When God Seems Silent (5 of 6)

Mike Connell

Page 7 of 10
So the first thing I found it's helpful to do, is rather than trying to get the solution of make God speak to me; work on strengthening my inner life, getting the emotions out of the way; and starting to remind myself of the promises of God, and building the spirit man. I tell you one thing, if you're going to hear God, you will hear Him in your spirit; and if your spirit is being strengthened, and there's adversity: one, you'll come out the other side a better person; two, you're more likely to hear; so there's the first thing is - strengthen your spirit man. That involves praise and worship. Now a lot of people come into church on Sundays, and they've struggled through the week. They've struggled through the week for a whole range of reasons, and no one blames that people struggle. Struggle's a part of life. It's what you do in the struggles, and the tendency in the struggles, is instead of building and strengthening your inner life, and learning how to praise God and thank Him, and lift up the atmosphere around them; people tend to just go down, and withdraw, and shut down. I watch, I kind of see in church, and I watch the level of participation of people; and I can tell that many people are shut down, because when we are building an atmosphere, where we're actually giving something to God, that is a place you can break through; when everyone else is with you, and they're rising up, you begin to praise God - yeah, well I don't feel like it.
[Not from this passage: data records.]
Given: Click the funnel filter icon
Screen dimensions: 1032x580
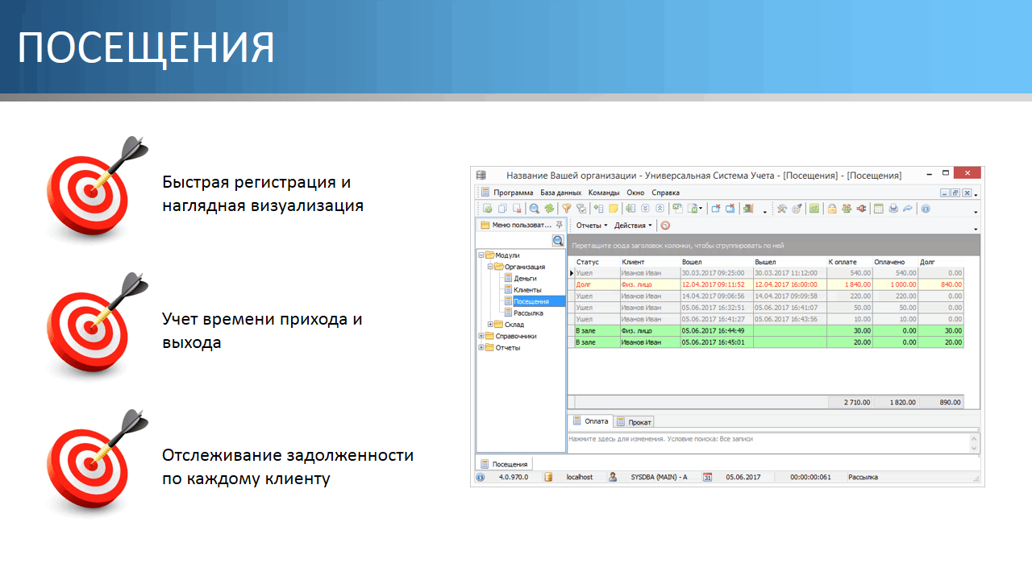Looking at the screenshot, I should tap(566, 209).
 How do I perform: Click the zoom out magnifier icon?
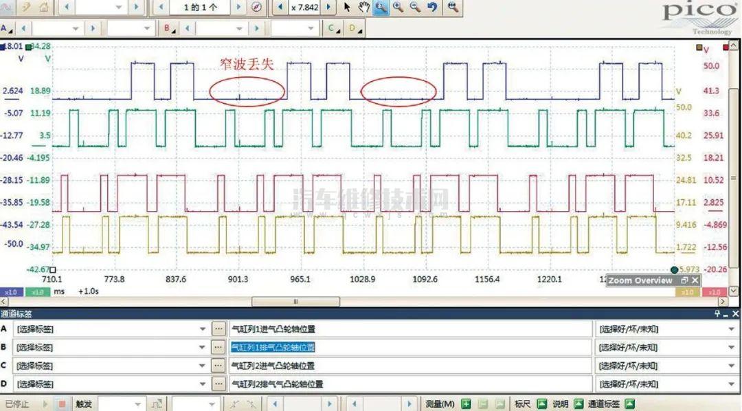click(x=415, y=8)
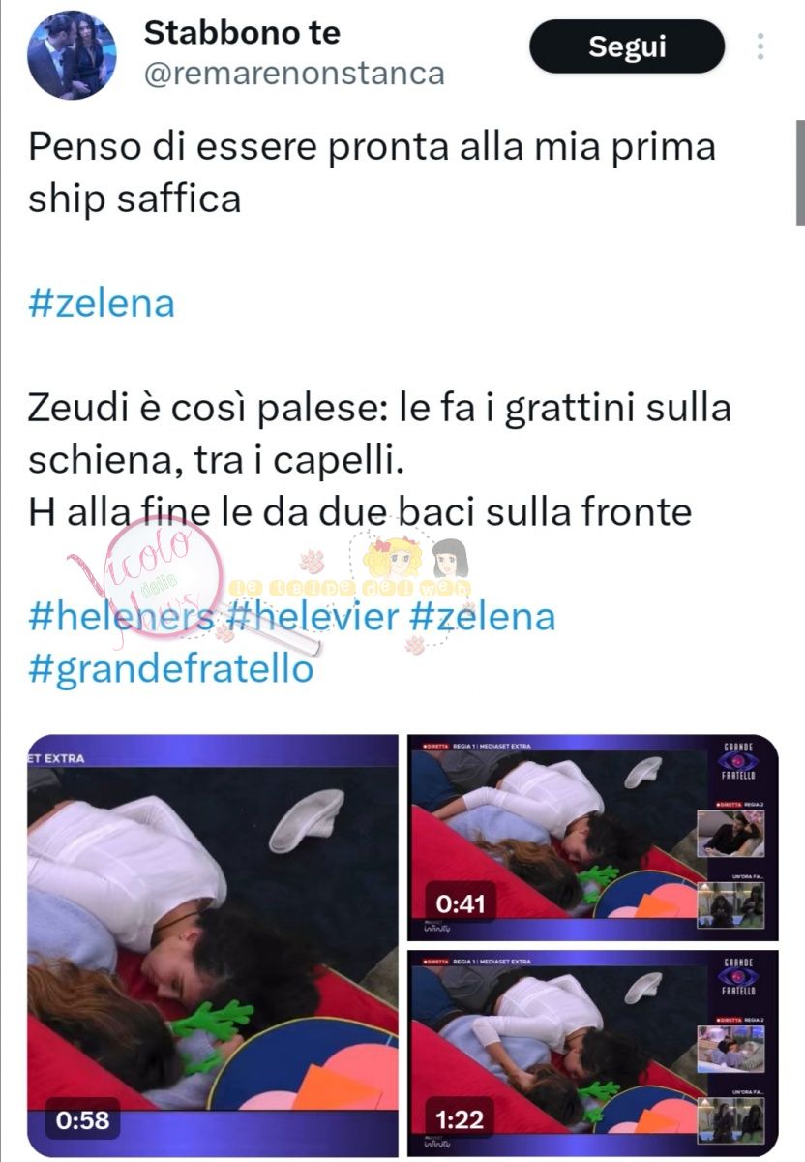805x1162 pixels.
Task: Click the page scrollbar on the right edge
Action: click(800, 169)
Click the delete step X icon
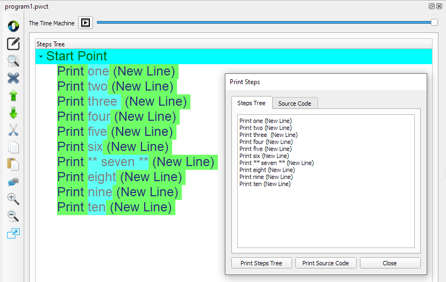Image resolution: width=446 pixels, height=282 pixels. point(13,78)
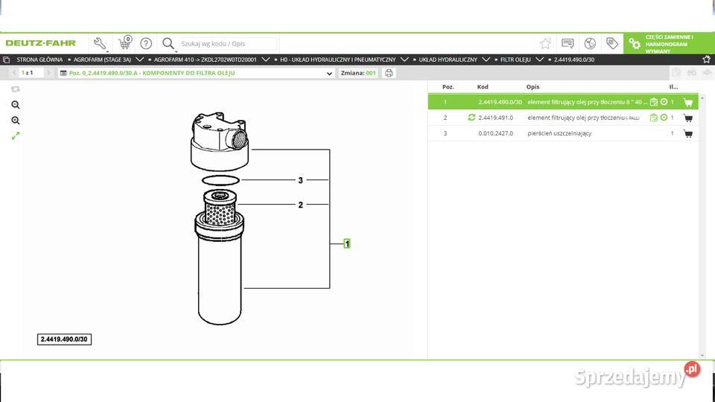Screen dimensions: 715x402
Task: Toggle favorite star in the breadcrumb bar
Action: point(706,59)
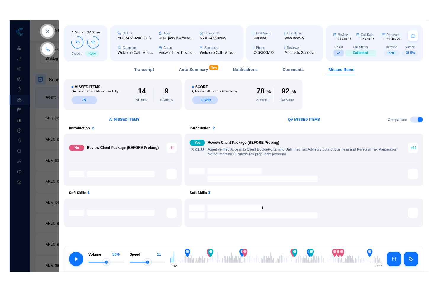Toggle the Comparison switch
Viewport: 438px width, 292px height.
[x=417, y=120]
This is not about feeling, it's actually about: this is what I choose to do, in my adversity.

You have a think about, for example, Paul and Silas, in Acts 16. In the middle of their adversity - they'd been beaten up, whipped and put into jail for doing good; and then they began to praise God, lift Him up, begin to exalt Him, sing songs, and actually just magnify God; and that is when they got an answer. They got an answer - then. You think they knew they were going to get an answer then? No, they did not. In fact actually, they could have remained in prison; but what they knew to do, was to magnify God in the midst of the difficulty, by thanking Him and praising Him. I've found a lot of people don't do that. When we come into a Sunday meeting, no matter what you feel like, no matter what you've been going through; make a decision you'll stand up and you'll begin to give praise, give something to God, give the honour to Him. Of course when you try to do it, if you're offended inside, it will surface quite quick; and you can then resolve it, and push it out of the way, because praise and gratitude will always surface this other stuff that's in your life. Getting the idea?

So I come to meet with God. I don't come to actually end up depressed at the end of the meeting. Now here's the thing. If we have say, 300 people come in, and 20 are excited and give themselves to God; then there's all these others, the 280, that are bringing a spirit of heaviness and depression; and 20 people have to shift that off everyone. That's not God. That's not the way to do it. The way to do it is, we come and we gather to give something to God, and we then give it to Him. I give Him the very best. I get into those songs, I come in, and I like to be the strongest, loudest, most vocal worshipper of God. Why? Because I have learned, no matter what I'm feeling, if I will do that, my spirit will energise and arise and lift; and other things take perspective. Getting the idea? But it's a choice, it's a choice to do it, and I've practised it enough now that I can arise in my spirit, quite quickly; so one thing, strengthen yourself in the Lord.